Title: A Walk To Remember
Author: Nicholas Sparks
Warning: Spoilers (and I spill the ending).
So it’s Friday, and that means it’s time for my fourth 2011 weekly post. This week, I’m reviewing A Walk to Remember by Nicholas Sparks. This book is about a seventeen-year-old high-school senior named Landon Carter. The book is set in the 1950’s in small-town Beaufort, North Carolina. The book opens with fifty-seven-year Landon remembering his senior-year. The majority of the story is about his last year of high-school.
Landon is taking drama class at school because he figures it’s an easy A. The drama teacher Miss. Garber comes in and starts talking about the annual school play, The Christmas Angel. The play is written by the town’s Baptist minister Hegbert, and his daughter, seventeen-year-old Jamie Sullivan, is chosen to play the angel. This announcement is unsurprising to everyone.
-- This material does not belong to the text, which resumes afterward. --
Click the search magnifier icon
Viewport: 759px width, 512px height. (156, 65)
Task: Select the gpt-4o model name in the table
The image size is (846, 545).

On the advice of his father, a Congressman, Landon runs for student body president, and he wins. Then the school announces its homecoming dance, and the rule is all students in the student government have to attend. Landon tries to get a date, with no success, and his mom says she’ll be happy to go with him if he still needs a date. Landon doesn’t want to go dateless, but he also doesn’t want to take his mom. So, in desperation, he calls up Jamie Sullivan and invites her to the dance. He’s hesitant about doing this, but what other choice does he have? Jamie agrees to go to the dance with Landon, but on the condition that he won’t fall in love with her. Landon assures Jamie that’s not an issue.
Hegbert allows Jamie to go to homecoming, to Landon’s surprise, so he picks Jamie up at her house. Compared to all the other girls at the dance, Jamie is underdressed. Jamie isn’t one to care about appearance, so she always wears her honey-blonde hair in a bun, and she wears a brown cardigan and skirt. For homecoming, Jamie wears a blue skirt and a white blouse.
After homecoming, Jamie calls Landon out of the blue, and asks him to participate in A Christmas Angel. As reluctant as he is, Landon agrees. He’s cast as Tom Thorton, and after the first rehearsal Jamie walks Landon home. This later becomes a routine; each day after rehersal, Landon walks Jamie home, thus the title.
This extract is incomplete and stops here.